National park in Sweden

Stenshuvud is a hill in the southeastern corner of Sweden, in the province of Scania, close to Kivik in Simrishamn Municipality. Since 1986, it is one of the National parks of Sweden. The park covers an area of about 3.9 km2.

The hill is 97 m high and faces the Baltic Sea. Since the surrounding landscape is relatively flat, it can be seen from a great distance and has traditionally been used as a landmark for seafarers. Many visitors trek up the hill to enjoy the view which is very good in clear weather. The Stenshuvud National Park is traversed by a section of the Skåneleden Trail, between Simrishamn and Kivik. The trail ascends Stenshuvud, offering a diverse range of landscapes and views.
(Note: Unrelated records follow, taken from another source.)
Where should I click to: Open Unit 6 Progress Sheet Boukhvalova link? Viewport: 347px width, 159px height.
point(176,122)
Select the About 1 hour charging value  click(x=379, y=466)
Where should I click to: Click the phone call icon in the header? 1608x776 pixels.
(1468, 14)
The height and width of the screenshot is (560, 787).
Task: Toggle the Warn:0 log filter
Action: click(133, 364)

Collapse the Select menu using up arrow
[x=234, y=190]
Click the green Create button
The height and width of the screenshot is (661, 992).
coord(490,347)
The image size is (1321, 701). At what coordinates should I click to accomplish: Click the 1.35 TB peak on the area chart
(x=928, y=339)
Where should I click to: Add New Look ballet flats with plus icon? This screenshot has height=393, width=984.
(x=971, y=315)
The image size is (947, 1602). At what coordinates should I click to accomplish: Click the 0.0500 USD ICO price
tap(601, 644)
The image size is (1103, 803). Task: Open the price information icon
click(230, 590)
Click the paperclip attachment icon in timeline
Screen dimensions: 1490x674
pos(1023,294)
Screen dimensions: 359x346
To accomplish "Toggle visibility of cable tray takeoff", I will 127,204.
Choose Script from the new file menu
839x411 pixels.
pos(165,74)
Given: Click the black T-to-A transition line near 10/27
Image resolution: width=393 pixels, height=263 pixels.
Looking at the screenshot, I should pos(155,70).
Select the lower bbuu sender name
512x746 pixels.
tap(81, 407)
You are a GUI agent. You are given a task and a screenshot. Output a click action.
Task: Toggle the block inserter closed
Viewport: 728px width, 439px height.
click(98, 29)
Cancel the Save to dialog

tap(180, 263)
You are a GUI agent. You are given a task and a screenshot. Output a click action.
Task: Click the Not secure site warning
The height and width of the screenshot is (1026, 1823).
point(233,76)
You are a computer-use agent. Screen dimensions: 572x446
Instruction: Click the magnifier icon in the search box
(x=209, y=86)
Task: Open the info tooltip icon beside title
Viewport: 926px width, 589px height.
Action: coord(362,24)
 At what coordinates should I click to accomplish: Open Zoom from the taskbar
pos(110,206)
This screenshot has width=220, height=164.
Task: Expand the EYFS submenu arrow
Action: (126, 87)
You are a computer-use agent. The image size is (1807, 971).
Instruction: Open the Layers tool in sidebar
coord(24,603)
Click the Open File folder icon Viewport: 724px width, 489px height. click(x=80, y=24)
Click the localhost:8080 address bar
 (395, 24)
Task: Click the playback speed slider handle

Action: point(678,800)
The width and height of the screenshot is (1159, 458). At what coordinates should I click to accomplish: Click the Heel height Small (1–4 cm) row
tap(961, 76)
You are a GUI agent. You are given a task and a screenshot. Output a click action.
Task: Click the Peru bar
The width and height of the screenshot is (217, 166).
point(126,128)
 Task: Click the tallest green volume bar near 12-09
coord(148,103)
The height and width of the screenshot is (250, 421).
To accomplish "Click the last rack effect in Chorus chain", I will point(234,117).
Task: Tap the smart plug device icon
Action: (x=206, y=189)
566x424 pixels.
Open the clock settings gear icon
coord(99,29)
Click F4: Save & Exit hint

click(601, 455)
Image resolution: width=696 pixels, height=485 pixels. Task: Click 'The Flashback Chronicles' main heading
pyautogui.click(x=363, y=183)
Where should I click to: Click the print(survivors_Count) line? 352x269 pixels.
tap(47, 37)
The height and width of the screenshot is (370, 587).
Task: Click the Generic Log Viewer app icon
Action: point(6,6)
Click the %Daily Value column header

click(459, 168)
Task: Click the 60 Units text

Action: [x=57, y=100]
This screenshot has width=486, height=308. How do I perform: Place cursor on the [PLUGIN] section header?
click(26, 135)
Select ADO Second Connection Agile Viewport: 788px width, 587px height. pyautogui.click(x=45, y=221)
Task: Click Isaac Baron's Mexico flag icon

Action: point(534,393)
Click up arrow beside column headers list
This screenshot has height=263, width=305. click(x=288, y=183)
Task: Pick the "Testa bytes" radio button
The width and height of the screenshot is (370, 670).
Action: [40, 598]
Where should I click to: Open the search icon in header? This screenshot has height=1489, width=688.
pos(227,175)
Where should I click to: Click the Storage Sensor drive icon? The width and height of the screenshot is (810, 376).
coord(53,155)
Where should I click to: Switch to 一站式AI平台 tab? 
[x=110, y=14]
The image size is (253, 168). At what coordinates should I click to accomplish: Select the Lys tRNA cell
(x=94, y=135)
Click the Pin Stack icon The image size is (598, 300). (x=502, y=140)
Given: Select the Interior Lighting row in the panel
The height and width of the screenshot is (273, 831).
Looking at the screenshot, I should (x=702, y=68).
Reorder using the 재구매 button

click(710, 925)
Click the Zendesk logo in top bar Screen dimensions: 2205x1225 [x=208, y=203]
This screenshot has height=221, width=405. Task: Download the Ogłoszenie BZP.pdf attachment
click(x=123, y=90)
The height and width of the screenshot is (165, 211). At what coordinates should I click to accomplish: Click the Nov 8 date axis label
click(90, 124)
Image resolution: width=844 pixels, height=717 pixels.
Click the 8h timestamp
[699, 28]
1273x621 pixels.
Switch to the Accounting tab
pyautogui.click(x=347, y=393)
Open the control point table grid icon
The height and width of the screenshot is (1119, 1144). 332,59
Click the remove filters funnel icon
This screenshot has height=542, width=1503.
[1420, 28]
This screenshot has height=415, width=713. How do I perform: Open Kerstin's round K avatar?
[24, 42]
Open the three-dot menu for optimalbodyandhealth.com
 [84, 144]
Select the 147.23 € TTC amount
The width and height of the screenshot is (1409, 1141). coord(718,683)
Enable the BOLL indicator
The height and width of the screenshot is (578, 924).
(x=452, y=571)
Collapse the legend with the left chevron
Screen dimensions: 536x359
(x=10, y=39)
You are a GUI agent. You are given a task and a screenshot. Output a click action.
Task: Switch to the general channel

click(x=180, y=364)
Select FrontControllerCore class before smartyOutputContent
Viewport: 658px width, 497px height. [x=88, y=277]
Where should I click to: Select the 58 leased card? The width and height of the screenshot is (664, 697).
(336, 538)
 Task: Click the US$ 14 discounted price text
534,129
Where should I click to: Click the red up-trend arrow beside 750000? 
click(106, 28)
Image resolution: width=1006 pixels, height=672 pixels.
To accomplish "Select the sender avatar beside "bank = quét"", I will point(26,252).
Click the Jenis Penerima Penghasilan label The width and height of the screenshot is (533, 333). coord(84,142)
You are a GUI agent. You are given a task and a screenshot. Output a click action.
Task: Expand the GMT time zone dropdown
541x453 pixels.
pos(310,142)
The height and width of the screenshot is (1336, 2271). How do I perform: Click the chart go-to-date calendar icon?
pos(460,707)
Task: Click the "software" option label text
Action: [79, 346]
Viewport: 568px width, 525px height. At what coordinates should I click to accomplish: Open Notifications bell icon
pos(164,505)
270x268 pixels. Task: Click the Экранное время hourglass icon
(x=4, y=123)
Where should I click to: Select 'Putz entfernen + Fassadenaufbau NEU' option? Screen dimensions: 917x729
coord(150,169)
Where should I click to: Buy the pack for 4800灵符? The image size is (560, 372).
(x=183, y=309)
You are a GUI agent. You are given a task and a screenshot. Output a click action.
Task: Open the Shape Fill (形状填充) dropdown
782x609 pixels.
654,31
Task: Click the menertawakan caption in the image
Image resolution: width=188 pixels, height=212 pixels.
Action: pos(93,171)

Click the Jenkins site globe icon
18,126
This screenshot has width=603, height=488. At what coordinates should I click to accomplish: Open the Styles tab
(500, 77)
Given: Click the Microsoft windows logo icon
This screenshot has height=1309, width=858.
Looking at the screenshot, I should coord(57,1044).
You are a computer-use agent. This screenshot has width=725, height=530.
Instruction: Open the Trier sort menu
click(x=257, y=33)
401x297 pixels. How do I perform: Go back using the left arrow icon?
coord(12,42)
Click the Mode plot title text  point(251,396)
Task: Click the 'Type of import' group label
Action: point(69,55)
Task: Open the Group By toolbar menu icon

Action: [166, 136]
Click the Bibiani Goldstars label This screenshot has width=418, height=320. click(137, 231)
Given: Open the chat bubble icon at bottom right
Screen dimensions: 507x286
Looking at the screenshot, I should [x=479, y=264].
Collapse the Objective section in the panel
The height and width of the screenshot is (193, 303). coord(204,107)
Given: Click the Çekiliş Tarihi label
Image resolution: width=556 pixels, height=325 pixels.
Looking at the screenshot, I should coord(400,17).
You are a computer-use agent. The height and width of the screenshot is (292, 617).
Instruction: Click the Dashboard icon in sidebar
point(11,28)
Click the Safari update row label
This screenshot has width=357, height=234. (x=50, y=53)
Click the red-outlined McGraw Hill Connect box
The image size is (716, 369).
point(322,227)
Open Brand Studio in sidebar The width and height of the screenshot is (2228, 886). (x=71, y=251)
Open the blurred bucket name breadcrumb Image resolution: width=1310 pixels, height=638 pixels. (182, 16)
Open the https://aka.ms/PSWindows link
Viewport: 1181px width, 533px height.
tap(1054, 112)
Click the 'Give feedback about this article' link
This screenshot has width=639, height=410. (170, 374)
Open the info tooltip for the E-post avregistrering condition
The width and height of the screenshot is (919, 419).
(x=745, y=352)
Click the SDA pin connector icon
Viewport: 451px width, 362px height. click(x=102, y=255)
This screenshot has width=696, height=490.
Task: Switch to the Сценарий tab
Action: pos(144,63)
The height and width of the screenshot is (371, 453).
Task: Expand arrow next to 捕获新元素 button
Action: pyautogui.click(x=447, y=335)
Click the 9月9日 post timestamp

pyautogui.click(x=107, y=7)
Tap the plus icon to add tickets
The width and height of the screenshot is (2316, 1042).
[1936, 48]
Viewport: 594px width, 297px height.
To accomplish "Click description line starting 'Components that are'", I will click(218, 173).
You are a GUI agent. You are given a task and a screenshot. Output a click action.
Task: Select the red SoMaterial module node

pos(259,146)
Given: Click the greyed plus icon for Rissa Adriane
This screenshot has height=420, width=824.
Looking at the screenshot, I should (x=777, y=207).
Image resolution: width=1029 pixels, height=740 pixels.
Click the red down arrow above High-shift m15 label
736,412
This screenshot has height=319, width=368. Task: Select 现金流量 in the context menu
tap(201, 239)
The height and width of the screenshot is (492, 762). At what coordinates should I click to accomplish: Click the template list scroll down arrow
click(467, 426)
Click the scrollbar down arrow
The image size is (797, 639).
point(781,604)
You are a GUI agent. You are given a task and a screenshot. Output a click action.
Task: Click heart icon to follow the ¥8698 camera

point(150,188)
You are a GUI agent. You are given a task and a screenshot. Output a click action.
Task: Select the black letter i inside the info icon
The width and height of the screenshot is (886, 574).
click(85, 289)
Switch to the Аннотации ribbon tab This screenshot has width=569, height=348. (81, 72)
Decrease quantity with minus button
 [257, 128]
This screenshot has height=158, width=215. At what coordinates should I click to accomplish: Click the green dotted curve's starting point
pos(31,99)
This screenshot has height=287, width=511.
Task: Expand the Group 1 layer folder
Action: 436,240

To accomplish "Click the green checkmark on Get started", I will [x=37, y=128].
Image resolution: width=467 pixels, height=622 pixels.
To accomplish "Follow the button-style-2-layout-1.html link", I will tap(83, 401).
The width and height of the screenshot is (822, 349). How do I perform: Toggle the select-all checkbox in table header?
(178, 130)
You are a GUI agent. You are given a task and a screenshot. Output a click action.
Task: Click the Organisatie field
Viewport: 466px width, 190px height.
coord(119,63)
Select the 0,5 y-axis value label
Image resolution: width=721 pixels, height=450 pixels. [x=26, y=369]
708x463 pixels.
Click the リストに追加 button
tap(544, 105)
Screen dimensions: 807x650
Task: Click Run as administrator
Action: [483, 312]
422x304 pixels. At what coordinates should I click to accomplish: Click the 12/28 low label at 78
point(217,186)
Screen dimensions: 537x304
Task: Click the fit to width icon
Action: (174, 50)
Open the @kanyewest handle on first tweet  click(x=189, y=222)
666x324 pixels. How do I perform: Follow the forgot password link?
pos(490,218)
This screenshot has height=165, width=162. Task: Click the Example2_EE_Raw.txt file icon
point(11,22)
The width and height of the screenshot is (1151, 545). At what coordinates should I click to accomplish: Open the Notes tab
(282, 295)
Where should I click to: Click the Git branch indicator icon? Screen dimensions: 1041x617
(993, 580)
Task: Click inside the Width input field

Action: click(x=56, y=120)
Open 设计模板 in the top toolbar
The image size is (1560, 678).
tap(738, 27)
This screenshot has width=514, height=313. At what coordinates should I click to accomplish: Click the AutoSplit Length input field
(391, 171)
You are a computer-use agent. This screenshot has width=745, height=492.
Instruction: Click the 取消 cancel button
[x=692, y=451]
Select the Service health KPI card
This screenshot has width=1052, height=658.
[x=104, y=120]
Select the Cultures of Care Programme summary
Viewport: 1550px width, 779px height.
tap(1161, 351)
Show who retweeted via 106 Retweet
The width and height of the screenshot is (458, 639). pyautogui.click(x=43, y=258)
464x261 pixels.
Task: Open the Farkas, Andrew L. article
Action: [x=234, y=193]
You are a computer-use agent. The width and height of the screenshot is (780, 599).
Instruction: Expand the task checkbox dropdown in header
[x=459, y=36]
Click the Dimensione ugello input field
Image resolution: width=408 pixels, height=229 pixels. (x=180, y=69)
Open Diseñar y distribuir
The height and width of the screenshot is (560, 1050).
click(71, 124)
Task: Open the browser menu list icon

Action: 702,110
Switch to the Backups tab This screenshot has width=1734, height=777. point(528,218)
Most of the area is covered with broadleaf forest, especially European hornbeam. The park also contains heaths, meadows and swamps. Because of the mild climate and varied habitats, many different animal and plant species can be encountered in the park. The park contains unusual Swedish wildlife such as the hazel dormouse, Eurasian golden oriole, European tree frog and agile frog. There are about 600 vascular plant species, including several types of orchids and the very rare barren strawberry.

Below the hill there is a popular beach for swimming. Close to the top are the remains of a ruin of a 5th- or 6th-century fortress.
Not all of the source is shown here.